Yes — at the median salary of $80K, rent takes 28.3% of take-home pay. A 2-bedroom at the HUD Fair Market Rent runs $1,434/month. That stays under the 30% guideline most financial planners use.
What’s the entry-level salary for urban and regional planners in Georgia?
The 10th-percentile wage — what new urban and regional planners typically earn — is $54K/year. Take-home on that works out to about $3,238/month. At HUD’s $1,434/month FMR, rent would take 44% of that take-home — above the 30% guideline, so a 1-bedroom or shared housing is likely necessary starting out.
Is urban and regional planner a high-paying job in Georgia?
Pay here is roughly in line with the national average — $80K locally vs. $89K nationally, a 10% difference.
How does Georgia compare to the national average for urban and regional planners?
Georgia pays $80K median vs. the U.S. average of $89K — that’s -10%. After adjusting for local cost of living (RPP 91.89), the purchasing-power equivalent is $87K — below the national median.
How much do urban and regional planners make in Georgia?
The median is $80,030 a year, that works out to about $38 an hour.
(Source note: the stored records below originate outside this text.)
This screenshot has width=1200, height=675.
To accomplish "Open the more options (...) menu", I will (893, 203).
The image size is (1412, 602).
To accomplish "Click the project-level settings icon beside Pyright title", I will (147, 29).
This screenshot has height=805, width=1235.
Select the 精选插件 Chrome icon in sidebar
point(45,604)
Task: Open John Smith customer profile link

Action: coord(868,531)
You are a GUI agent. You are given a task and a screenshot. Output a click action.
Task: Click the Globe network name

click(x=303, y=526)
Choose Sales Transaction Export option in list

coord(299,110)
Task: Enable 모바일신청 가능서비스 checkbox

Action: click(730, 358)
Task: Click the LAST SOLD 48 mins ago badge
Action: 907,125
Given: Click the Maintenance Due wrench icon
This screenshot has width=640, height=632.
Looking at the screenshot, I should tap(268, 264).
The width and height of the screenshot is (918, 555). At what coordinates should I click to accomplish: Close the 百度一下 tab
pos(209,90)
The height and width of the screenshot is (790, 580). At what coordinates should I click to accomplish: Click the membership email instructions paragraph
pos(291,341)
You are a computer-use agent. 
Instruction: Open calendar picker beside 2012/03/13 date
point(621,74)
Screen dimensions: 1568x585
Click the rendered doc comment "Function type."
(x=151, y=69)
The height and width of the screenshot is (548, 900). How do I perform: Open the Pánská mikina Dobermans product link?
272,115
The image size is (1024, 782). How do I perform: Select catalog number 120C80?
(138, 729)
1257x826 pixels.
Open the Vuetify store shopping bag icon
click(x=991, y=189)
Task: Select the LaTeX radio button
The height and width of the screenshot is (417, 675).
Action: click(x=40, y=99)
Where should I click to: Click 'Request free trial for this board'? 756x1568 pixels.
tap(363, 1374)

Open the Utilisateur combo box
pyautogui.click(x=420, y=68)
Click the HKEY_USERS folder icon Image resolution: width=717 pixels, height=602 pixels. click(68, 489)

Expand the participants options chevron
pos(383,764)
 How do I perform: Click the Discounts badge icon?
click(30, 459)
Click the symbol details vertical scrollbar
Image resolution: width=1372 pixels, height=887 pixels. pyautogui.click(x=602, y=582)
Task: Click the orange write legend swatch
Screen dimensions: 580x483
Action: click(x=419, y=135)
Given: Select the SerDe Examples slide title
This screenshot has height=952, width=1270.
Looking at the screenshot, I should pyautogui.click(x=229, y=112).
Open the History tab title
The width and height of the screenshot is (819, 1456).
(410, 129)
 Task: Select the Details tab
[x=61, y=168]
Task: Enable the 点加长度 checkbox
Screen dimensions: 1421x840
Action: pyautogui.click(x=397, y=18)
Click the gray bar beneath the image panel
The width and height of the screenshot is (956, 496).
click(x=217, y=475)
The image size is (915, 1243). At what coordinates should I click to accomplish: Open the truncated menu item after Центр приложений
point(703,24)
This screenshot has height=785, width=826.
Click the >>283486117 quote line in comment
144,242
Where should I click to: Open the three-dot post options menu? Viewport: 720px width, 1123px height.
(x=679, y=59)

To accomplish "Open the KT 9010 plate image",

But the range is wide: entry-level workers start around $53,970, and experienced urban and regional planners can clear $125,940. These are BLS numbers, based on employer-reported data, not self-reported surveys.
Is $80K enough to live in Georgia?
On that salary, you'd take home roughly $5,062/month after taxes. A 2-bedroom here rents for about $1,434/month, which eats 28.3% of your paycheck. That's under the 30% guideline most financial planners use, so the numbers work.
How far does a urban and regional planners salary go in Georgia?
Georgia has a Regional Price Parity of 91.89 (100 is the national average). That's below average, your money stretches further here than the raw salary number suggests. After cost-of-living adjustment, the median urban and regional planners salary is worth about $87,093 in national-average purchasing power.
Where do urban and regional planners get paid the most?
The table above ranks every state by median pay for this role. Keep in mind that the highest-paying states tend to have the highest costs of living, so the top salary doesn't always mean the most money in your pocket.